Existence of an elliptic curve and a distortion map  I would like to know if the following is true or wrong or unknown.
For any integer $m$, there is an elliptic curve over the complex numbers such that there is a (distortion) map $\phi$ so that $\{ T, \phi(T) \}$ is a basis of$E[m]$, for some point $T \in E[m]$.
I know if $m\equiv 3 (4)$ then we can take $E: y^2=x^3+x$ and $\phi$ is a complex multiplication by $i$. 
So I'd like to know if there is such an elliptic curve and a distortion map for any other $m$.
 A: I assume $n$ is $m$. Also, of course, the map $\phi$ is supposed to be an isogeny.
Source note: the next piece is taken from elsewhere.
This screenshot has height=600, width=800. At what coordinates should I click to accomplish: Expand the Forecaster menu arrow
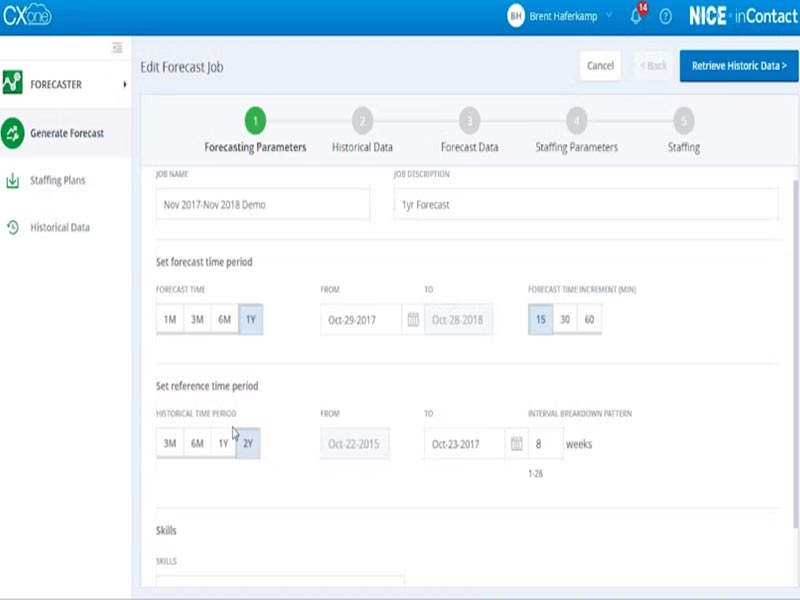point(125,85)
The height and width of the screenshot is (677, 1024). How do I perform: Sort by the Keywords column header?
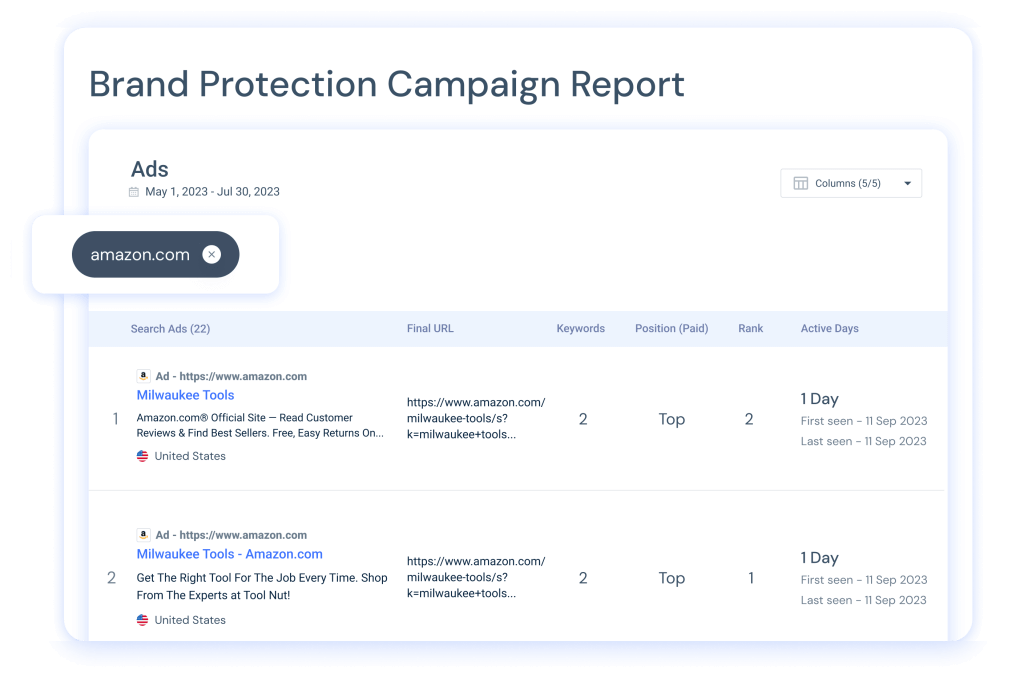coord(581,328)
It's late, so this may not be quite right, but here's a thought. Take $E$ to have endomorphism ring $\mathbb{Z}[\sqrt{-D}]$. We at least want to choose $D$ so that the endomorphism $\phi=\sqrt{-D}$ does not behave like multiplication by an integer on $E[m]$. So we want $\sqrt{-D}\not\equiv a\pmod{m}$ for all integers $a$. It suffices to require that the norm of $a+\sqrt{-D}$ not be divisible by $m$. So we're looking for an integer $D$ such that $a^2+D\not\equiv0\pmod{m}$ for all integers $a$. It suffices to choose $D$ so that $-D$ is not a square modulo some prime dividing $m$.
This will at least get you a map so that if $T$ has order $m$, then the group generated by $T$ and $\phi(T)$ is strictly bigger than $m$. I'm pretty sure that with a little more work (choosing $D$ more carefully), you can get $T$ and $\phi(T)$ to generate $E[m]$, but I'll stop here.
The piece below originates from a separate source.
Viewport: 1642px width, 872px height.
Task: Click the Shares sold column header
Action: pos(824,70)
A: The elliptic curve E would have to have complex multiplication.  If End(E) = Z then no such map will exist.
The word "distortion map" was introduced for elliptic curves over finite fields. Now the answer depends on wording.  You wrote "for some point T".  That case is easy.  The case "for all non-zero points T" is harder, and needs E to be supersingular.
The relevant literature is:


*

*E.R. Verheul, Evidence that XTR is more secure than supersingular
elliptic curve cryptosystems, Journal of Cryptology

*S. D. Galbraith and V. Rotger, Easy decision Diffie-Hellman groups, London Mathematical Society Journal of Computational Mathematics, Vol. 7 (2004) 201-218.